Happy New Year from Real Estate Revolution Plus. Here are a few updates in the Nigerian Real Estate space.
1. Govt’s Performance Was Dismal – Ajayi
There is so much talk, talk, talk about housing, but the real critical issues keep on being postponed. And what are these critical issues as far as I am concerned?
Number one is the issue of accessibility to land. You know getting a C of O is still a nightmare in almost all the states of Nigeria. And when you don’t have a title, you can’t borrow. When you don’t have a title, you can’t raise finance. And therefore, the issue of this government consent and all these rigmarole which has been on the front burner for long; I served on the Committee of Housing and Urban Development in 2001, it has being raised since then and its still being raised all over, they still keep on postponing it.
2. Technology to drive investment in residential real estate in 2019
Property technology will drive investments in real estate, especially the residential sub-sector, this year, a new report has said.
In its 2019 Nigeria Real Estate Market Outlook, Northcourt, a real estate investment and research company, said the industry would see more supply across the various sub-sectors but with varying levels of demand.
According to the report, the developments will be driven by new technologies, and both the government and private developers will be more innovative in products delivery.
The report added, “The residential market will see more partnerships involving Proptech firms and the introduction of data-driven products and services.
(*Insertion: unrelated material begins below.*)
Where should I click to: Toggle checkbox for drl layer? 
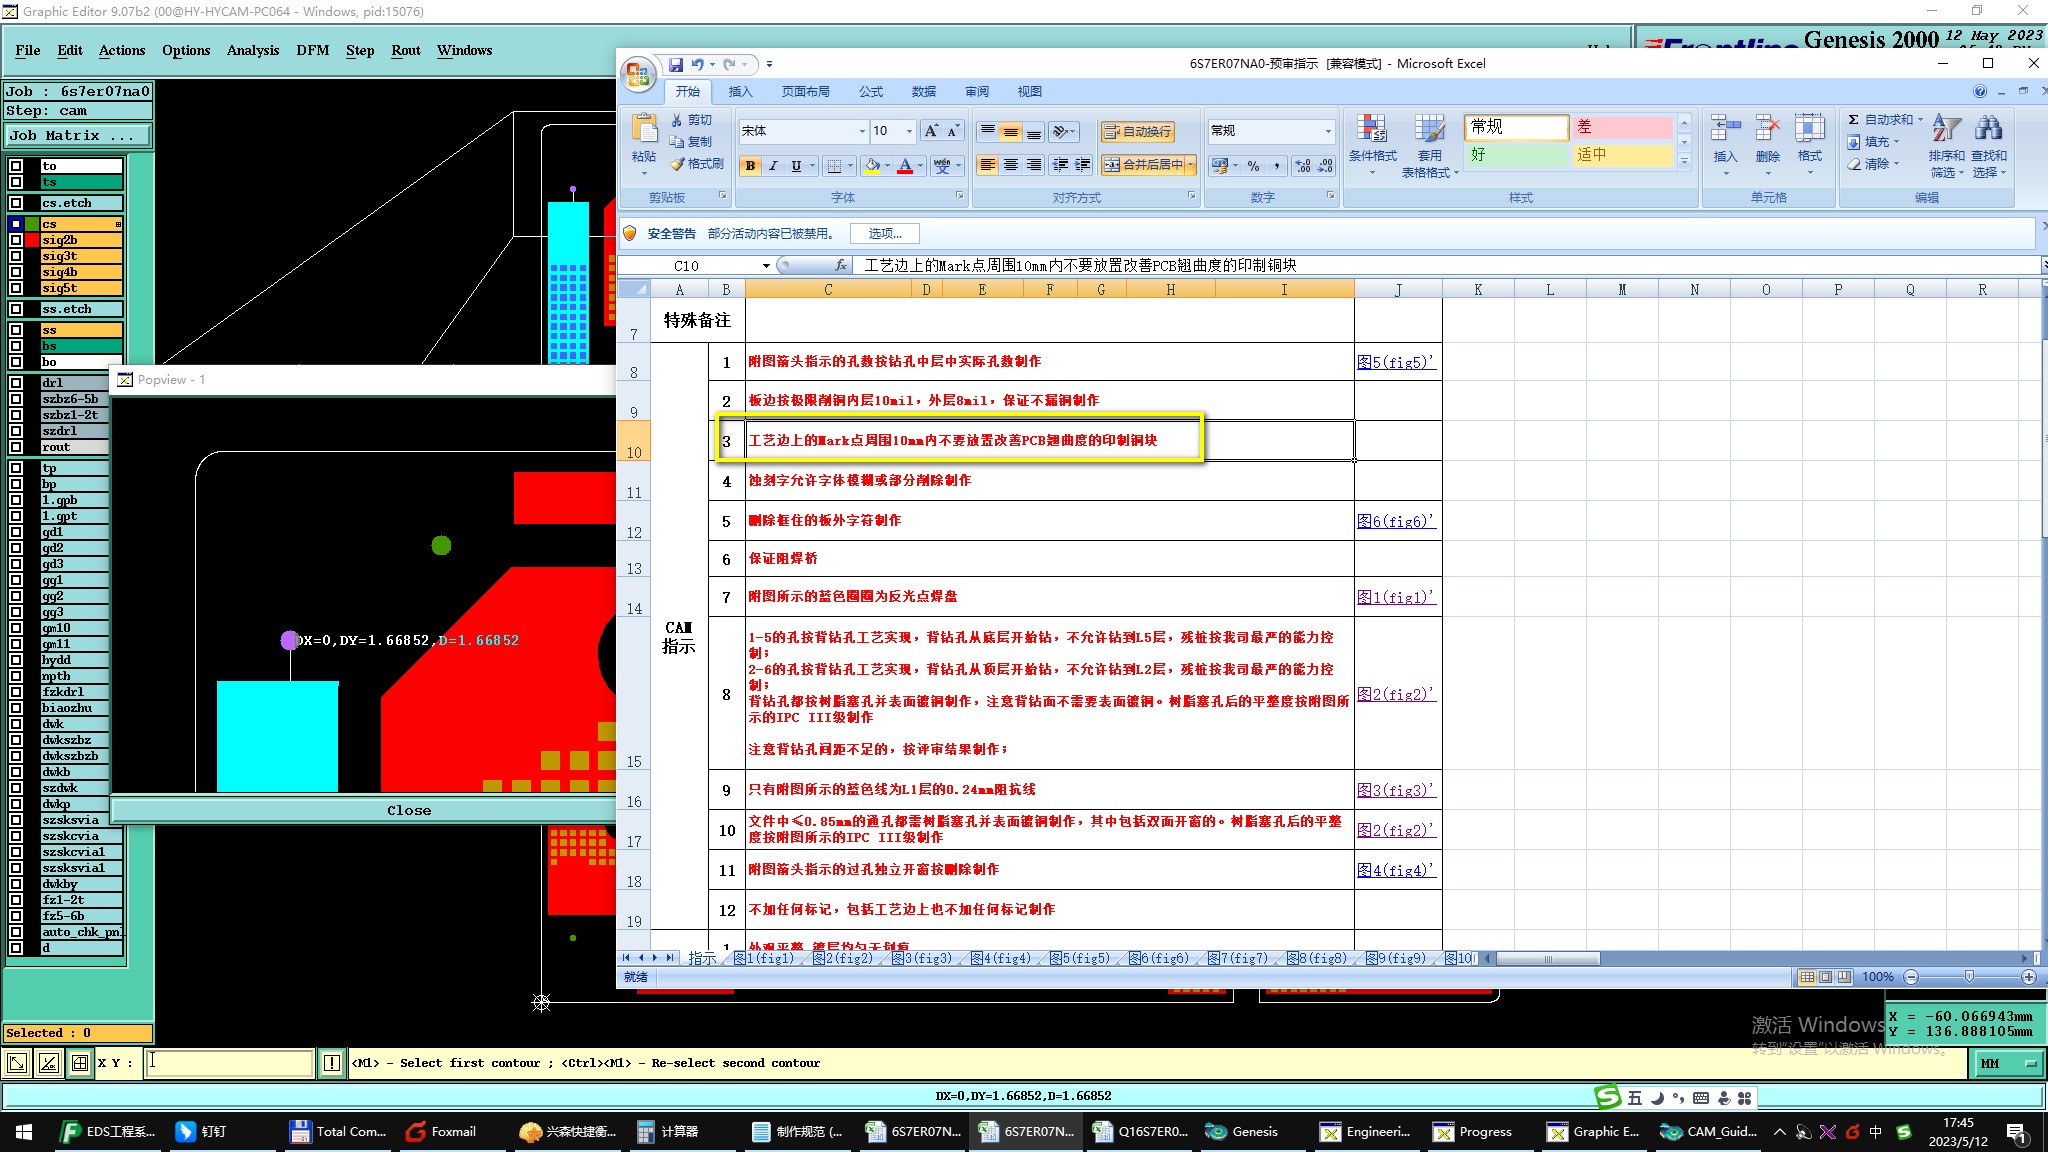16,383
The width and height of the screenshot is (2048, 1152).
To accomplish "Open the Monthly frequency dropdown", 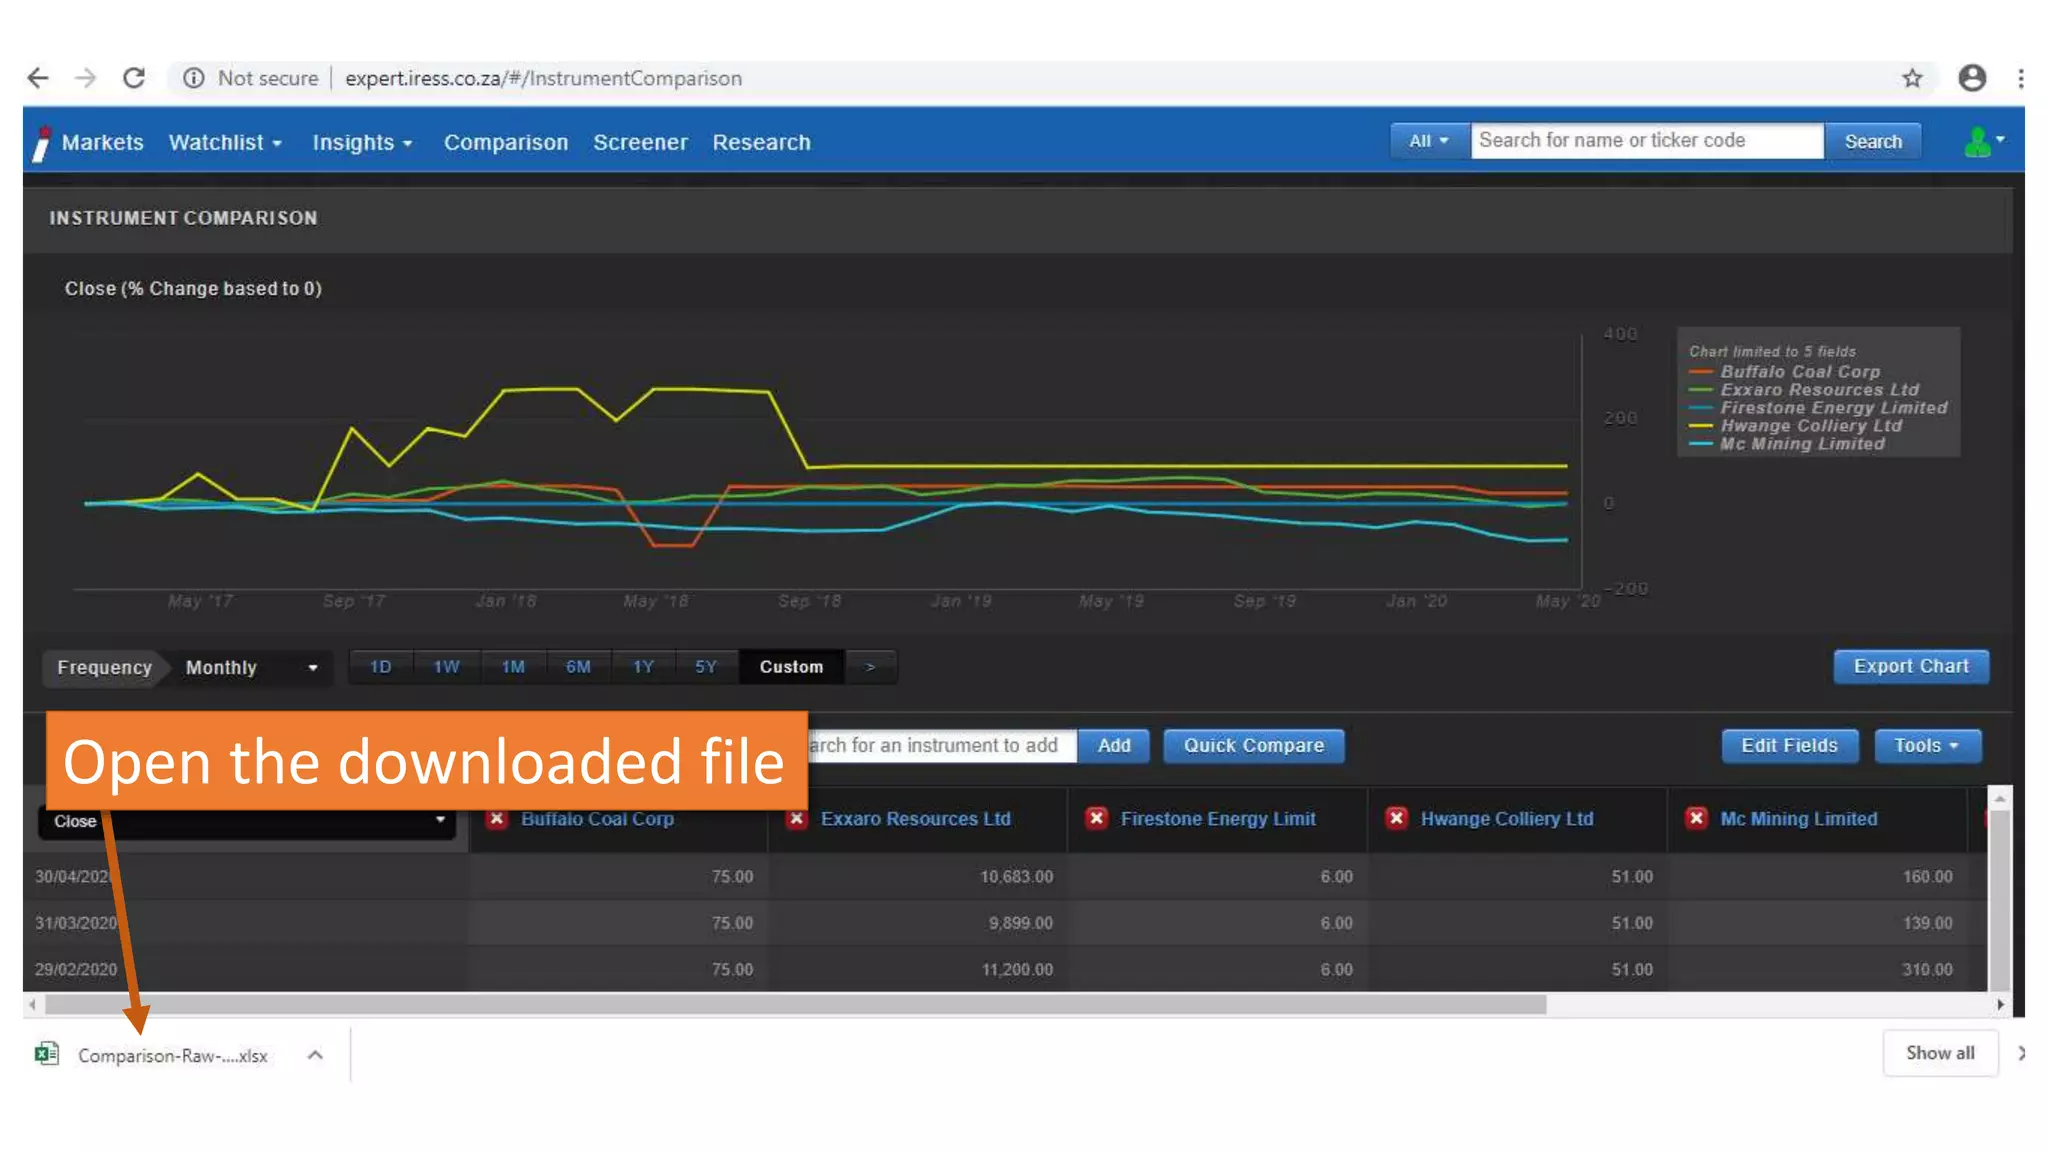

Well put together property startups are raising funds from local and foreign investors who are not averse to potential risks-vis-a vis the high yields obtainable.
“The Federal government, coming to terms with the impact of housing will begin delivery from adopting a number of models.”
It stated that landlords would also be more open to nil increases and slight reductions in rent renewals as tenants wait till after the elections to make major property decisions.
“2019 will see a boom for the savvy real estate investor,” the report added.
3. Default on loans rises as glut hits property market
Financing real estate development is seen as one of the most difficult things to do in Nigeria. Over the last few years, it has been made worse due to the downturn in the economy.
According to stakeholders, the real estate industry has not really recovered from the impacts of the recession.
Findings show that developers have had to take the heat as empty houses dot the landscape of major cities in the country, tying down funds while many Nigerians are homeless.
It is estimated that Nigeria has about 17 million housing deficit, a figure that has been in dispute because some stakeholders think it may be up to about 20 million considering the growing population.